━━ EXTRAIT DU DOCUMENT ━━

La Chine, nouvelle puissance technologique :
Comment transformer une menace en opportunité ?
Par Dominique Jolly.
Conférence mardi 6 février 2024
... Dominique Jolly travaille et conseille plusieurs grandes entreprises et plusieurs organisations internationales et gouvernements étrangers dans les domaines de l’innovation et de la technologie. Ancien doyen et doyen associé à l’université Webster de Genève (Suisse), professeur à la SKEMA Business School de Sophia-Antipolis et à l’École de Management de Grenoble, il a été aussi professeur invité au Center on China Innovation de la China Europe International Business School (CEIBS) à Shanghai et à HEC Montréal.
« Les Chinois ne savent pas innover ; ils ne savent que copier. Les Chinois ne font que du développement, pas de recherche. Je n’achèterai pas de voiture chinoise ». Évacuons d’emblée ces trois stéréotypes qui n’ont plus aucune légitimité aujourd’hui.

━━━
━━ DONNÉES FOURNIES ━━

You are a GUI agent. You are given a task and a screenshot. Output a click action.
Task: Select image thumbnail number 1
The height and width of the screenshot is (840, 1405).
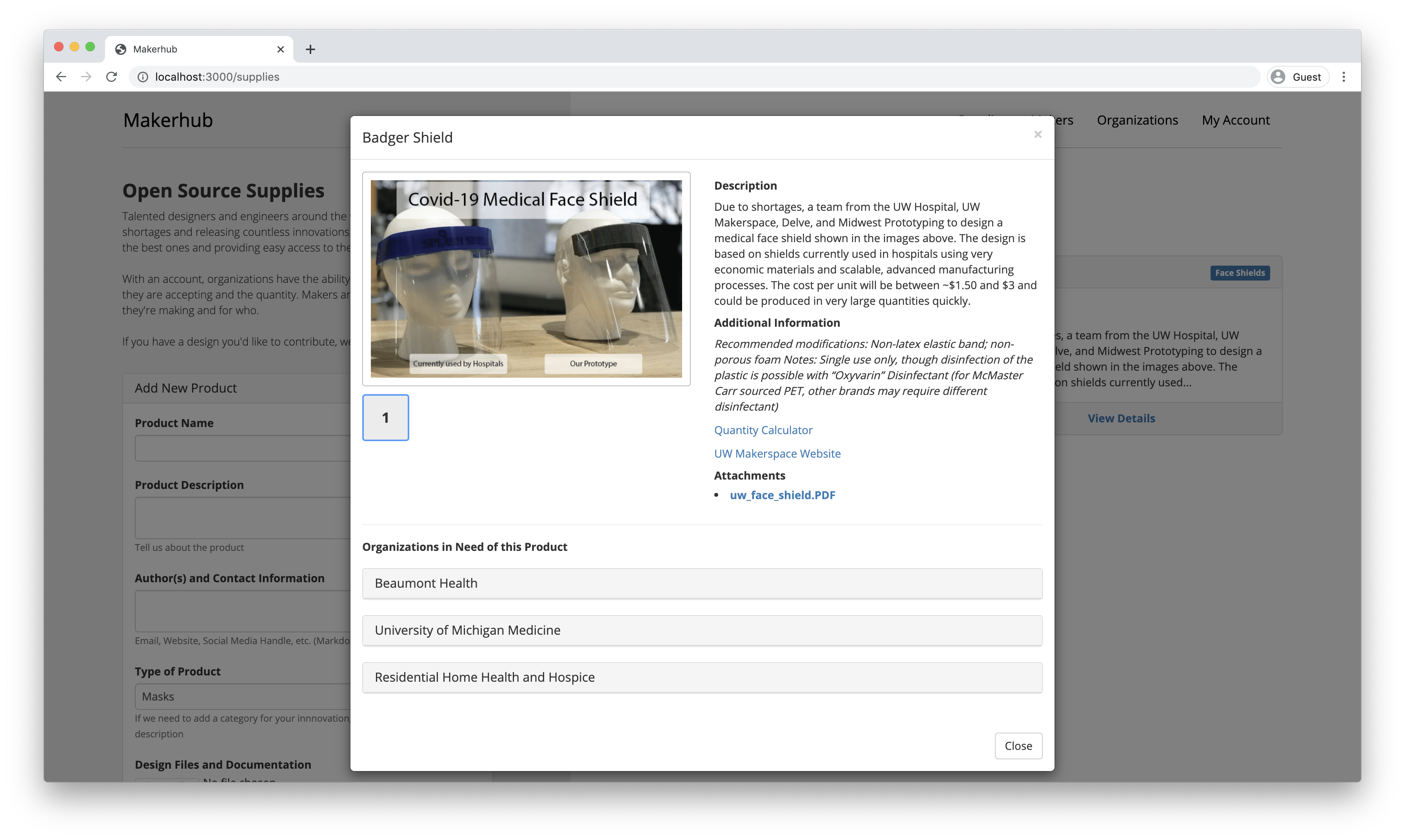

━━━

### CONSIGNES
1/ Recopiez mot pour mot le passage du texte sur la Chine qui va de « Conférence mardi 6 » jusqu'à « à HEC Montréal. ».
2/ Rédigez la suite du texte sur la Chine après sa dernière phrase.

### CORRIGÉ DES EXERCICES
1/
Conférence mardi 6 février 2024
... Dominique Jolly travaille et conseille plusieurs grandes entreprises et plusieurs organisations internationales et gouvernements étrangers dans les domaines de l’innovation et de la technologie. Ancien doyen et doyen associé à l’université Webster de Genève (Suisse), professeur à la SKEMA Business School de Sophia-Antipolis et à l’École de Management de Grenoble, il a été aussi professeur invité au Center on China Innovation de la China Europe International Business School (CEIBS) à Shanghai et à HEC Montréal.

2/
Il y a seulement vingt ans, la Chine ne figurait certes pas sur la carte de la recherche et du développement (R&D) mondiale. Mais avec le temps et sous l’impulsion du pouvoir politique chinois déterminé, - et où les ingénieurs sont largement représentés -, tous les ingrédients qui font un authentique système national d’innovation ont été rassemblés. Ce sont d’abord les universités et instituts de recherche publics (Tsinghua et Beida à Pékin, Fudan et Jiaotong à Shanghai, etc.). Ceux-ci produisent maintenant plus de publications scientifiques que les Américains mais moins que les Européens. Ce sont aussi les infrastructures requises pour que la création technologique puisse prendre corps : les parcs scientifiques et technologiques (Zhongguancun à Pékin, Zhanjiang à Shanghai, SIP à Suzhou, etc.), les incubateurs et les clusters. Ce sont les essaimages de l’université : les jeunes pousses qui deviendront peut-être un jour des licornes. Ce sont des sources de financement de l’innovation – et notamment les compartiments dédiés des trois bourses continentales (Shanghai, Shenzhen et Pékin). Ce sont les entreprises publiques, privées et étrangères qui dépensent en R&D : la Chine consacre maintenant 2,4 % de son PIB à la R&D – lequel PIB est le second sur la planète. Et c’est finalement un cadre réglementaire qui protège les innovateurs largement inspirés par les pratiques des pays les plus avancés au monde.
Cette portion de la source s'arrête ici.